Home Enterprise Memblaze PBlaze4 AIC NVMe SSD Review

Memblaze PBlaze4 AIC NVMe SSD Review

by StorageReview Enterprise Lab

Memblaze has a new generation of NVMe SSDs designed for the enterprise. The PBlaze4 is intended for data centers running cloud computing, database, and other demanding applications. It is available in both half-height, half-length (HHHL) and full-height, half-length (FHHL) form factors, and capacities ranging from 800GB to 6.4TB.

Memblaze has a new generation of NVMe SSDs designed for the enterprise. The PBlaze4 is intended for data centers running cloud computing, database, and other demanding applications. It is available in both half-height, half-length (HHHL) and full-height, half-length (FHHL) form factors, and capacities ranging from 800GB to 6.4TB.

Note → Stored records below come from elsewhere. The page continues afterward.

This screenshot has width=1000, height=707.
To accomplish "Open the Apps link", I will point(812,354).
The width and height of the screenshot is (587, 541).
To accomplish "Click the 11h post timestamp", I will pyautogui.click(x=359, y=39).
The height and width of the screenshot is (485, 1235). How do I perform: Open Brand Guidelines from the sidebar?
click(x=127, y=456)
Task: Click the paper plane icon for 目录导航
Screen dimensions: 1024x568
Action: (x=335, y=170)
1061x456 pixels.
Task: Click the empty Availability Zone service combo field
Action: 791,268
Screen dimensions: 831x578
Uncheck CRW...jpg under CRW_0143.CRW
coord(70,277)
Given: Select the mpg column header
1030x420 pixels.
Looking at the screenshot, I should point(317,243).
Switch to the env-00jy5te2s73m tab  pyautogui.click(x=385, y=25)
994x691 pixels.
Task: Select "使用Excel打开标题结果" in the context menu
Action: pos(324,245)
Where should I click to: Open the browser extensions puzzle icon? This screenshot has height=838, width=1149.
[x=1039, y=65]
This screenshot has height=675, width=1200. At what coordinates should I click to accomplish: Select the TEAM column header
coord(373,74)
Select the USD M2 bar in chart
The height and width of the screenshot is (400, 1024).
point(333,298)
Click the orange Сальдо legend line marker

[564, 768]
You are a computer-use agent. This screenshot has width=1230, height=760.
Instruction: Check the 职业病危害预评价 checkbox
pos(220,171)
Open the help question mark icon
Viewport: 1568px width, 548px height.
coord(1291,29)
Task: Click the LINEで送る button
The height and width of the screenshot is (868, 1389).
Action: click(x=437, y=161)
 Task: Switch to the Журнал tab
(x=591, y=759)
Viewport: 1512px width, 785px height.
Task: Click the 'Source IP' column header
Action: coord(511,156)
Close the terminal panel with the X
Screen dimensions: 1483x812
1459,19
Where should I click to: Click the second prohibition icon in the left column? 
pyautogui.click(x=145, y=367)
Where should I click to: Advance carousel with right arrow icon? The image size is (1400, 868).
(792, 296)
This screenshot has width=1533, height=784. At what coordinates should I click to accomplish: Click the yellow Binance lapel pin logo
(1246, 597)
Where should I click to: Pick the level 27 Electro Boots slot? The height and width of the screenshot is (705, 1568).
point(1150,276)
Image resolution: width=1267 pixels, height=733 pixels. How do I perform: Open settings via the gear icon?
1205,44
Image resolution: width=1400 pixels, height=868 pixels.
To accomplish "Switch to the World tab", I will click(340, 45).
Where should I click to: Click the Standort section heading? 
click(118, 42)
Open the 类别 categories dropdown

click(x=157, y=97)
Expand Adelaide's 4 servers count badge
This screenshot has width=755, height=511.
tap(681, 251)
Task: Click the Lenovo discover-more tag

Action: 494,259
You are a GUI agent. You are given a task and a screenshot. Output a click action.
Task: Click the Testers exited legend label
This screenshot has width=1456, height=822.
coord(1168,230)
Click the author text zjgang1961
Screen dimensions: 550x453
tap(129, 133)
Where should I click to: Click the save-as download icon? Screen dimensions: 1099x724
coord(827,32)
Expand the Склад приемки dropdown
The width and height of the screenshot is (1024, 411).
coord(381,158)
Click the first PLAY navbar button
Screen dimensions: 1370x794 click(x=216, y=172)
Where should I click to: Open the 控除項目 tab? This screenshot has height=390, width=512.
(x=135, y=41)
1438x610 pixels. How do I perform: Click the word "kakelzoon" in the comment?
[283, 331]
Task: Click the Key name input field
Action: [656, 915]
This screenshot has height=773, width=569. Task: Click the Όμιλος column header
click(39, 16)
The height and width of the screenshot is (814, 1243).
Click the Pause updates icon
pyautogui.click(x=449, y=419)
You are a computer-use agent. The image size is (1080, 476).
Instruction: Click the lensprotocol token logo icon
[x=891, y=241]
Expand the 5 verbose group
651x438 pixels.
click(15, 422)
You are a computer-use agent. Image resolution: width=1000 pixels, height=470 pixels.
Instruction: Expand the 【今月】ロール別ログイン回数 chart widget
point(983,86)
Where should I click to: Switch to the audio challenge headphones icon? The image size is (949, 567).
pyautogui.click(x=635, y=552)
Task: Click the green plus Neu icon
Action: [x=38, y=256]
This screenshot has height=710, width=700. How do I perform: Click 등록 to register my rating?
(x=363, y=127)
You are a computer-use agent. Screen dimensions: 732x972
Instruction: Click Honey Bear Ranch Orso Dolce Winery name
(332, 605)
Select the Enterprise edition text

The PBlaze4 series can maintain the integrity of data being transferred in the event of power loss, with data in temporary buffers saved in NAND media. These SSDs also offer thermal throttling. The PBlaze4 series has a Pseudo-SLC (pSLC) memory management mode that’s been engineered to allow an MLC to emulate the speed and durability of an SLC. PBlaze4 drives designate the portions of the memory used for metadata as pSLC for greater metadata protection and reliability. They also offer MemSpeed and MemSolid, which are designed to improve PCIe SSD performance, reliability, and Quality of Service.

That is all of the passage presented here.